A nose piercing is a total look-update. Unlike the more discreet lobe or ear cartilage piercings, there is no hiding you have gotten your nose pierced – and nor, we would guess, would you want to. And nor are you short of placement options for your new jewellery. Not only that, but a nose piercing tends to hurt a little less compared to other piercings, and heal faster too.

The history of nose piercing and adornment is old and culturally rich, depicting wealth in early African and Middle Eastern tribes, as well as near-godlike status in South America. While it may have become tied to punk and subcultures in recent years, it was traditionally also offered to women by their husbands as a form of protection. In this and coming posts, we take a look at all you need to know about modern-day nose piercings.

Nostril piercing

There is, of course, more than one type of nose piercing. The most traditional and probably the most popular is the nostril piercing. This sits through the ‘nasal ala’ – the cartilage structure that covers the nostril. You will feel a bit of a pinch, and your eyes will water, but it will be over relatively quickly. It is best to begin with a stud for healing purposes, but if your intentions are to move on to a hoop later on, let your piercer know so that they can take that into account for the placement. 

Septum piercing

Having the septum – that little curtain of cartilage separating your left and right nostril – pierced is becoming more and more common. This is a lot due to celebrities such as FKA Twigs, Zoe Kravitz, and Willow Smith popularising the look during the latter half of the 2010s. The septum piercing heals in about six to eight weeks, depending on how well you look after it. You should not change the jewellery before then. 

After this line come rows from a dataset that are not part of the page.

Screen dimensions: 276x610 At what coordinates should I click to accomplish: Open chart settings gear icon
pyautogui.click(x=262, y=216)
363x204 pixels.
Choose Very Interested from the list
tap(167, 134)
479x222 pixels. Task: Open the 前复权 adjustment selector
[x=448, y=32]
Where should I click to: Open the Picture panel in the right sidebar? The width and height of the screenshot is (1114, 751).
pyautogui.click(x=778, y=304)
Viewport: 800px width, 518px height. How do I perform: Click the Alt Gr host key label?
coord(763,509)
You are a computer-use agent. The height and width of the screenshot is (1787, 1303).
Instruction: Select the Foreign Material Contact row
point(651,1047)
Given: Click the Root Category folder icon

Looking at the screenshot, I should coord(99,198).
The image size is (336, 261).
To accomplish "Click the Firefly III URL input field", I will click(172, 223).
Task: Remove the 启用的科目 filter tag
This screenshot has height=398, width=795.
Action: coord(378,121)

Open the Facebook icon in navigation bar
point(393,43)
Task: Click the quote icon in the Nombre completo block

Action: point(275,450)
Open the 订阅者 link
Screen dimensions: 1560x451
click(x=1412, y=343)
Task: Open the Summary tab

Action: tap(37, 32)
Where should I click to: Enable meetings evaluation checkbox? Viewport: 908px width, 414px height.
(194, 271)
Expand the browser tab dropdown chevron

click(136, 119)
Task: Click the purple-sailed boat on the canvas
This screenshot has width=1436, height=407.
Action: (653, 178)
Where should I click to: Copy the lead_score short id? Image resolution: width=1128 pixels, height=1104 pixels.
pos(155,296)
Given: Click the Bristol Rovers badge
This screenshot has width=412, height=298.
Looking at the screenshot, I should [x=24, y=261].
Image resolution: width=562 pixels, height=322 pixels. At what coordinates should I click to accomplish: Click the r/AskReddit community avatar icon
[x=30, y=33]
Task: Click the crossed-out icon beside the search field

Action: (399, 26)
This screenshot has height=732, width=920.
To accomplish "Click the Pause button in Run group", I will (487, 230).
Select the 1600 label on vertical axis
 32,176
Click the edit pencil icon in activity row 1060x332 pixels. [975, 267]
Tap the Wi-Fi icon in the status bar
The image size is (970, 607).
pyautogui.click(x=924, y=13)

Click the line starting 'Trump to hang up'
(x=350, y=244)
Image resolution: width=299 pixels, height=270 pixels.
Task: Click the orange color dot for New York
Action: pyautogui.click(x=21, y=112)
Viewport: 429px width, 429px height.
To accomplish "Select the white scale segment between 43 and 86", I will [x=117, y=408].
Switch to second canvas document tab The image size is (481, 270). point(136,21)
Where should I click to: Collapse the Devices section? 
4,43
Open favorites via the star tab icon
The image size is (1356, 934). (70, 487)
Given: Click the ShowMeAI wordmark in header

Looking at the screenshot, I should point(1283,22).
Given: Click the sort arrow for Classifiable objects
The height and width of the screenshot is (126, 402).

Just as the Daith for the ear, the septum piercing is quite a tricky one. Make sure you do your research on your piercer and check the portfolio to see that they have done them before (such as the lovely Jodie, resident piercer at Vivid Ink Birmingham, or latest asset Ellie at Vivid Ink Sutton). 

Try before you buy

If you have been thinking about it for some time but haven’t taken the plunge, the good thing about piercings (as opposed to tattoos although that is also changing) is that you can test drive. Meaning you can take a smaller ring and place its openings on either side of your septum, or you can put a stick-on gem in that little nook above your nostril to try out the look. And to let you in on a little secret – should you change your mind, a septum piercing will remain entirely unseen when without its jewellery. But with so many gorgeous choices for bedazzling it, why would you ever?